**Records shown:**

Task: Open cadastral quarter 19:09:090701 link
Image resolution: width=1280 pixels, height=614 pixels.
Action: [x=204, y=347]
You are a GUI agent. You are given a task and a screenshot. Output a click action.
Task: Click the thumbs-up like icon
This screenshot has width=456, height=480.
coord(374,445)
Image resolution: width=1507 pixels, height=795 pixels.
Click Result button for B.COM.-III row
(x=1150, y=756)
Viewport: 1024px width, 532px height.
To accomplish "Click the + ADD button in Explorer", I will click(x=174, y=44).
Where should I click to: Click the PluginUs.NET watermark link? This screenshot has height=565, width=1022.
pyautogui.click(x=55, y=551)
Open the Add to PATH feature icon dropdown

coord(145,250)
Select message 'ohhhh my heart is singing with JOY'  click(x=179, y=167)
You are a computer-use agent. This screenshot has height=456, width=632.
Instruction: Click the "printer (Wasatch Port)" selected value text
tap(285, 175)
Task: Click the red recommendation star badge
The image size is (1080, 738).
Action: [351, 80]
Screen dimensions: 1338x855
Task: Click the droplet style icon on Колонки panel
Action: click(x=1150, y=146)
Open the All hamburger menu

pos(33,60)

**Aim of the exercise:** Would you please repeat the lines from the one with "Open the Add to PATH feature icon dropdown" through the last line of the listing above, exactly and with nothing else?

**Result of this exercise:**
Open the Add to PATH feature icon dropdown

coord(145,250)
Select message 'ohhhh my heart is singing with JOY'  click(x=179, y=167)
You are a computer-use agent. This screenshot has height=456, width=632.
Instruction: Click the "printer (Wasatch Port)" selected value text
tap(285, 175)
Task: Click the red recommendation star badge
The image size is (1080, 738).
Action: [351, 80]
Screen dimensions: 1338x855
Task: Click the droplet style icon on Колонки panel
Action: click(x=1150, y=146)
Open the All hamburger menu

pos(33,60)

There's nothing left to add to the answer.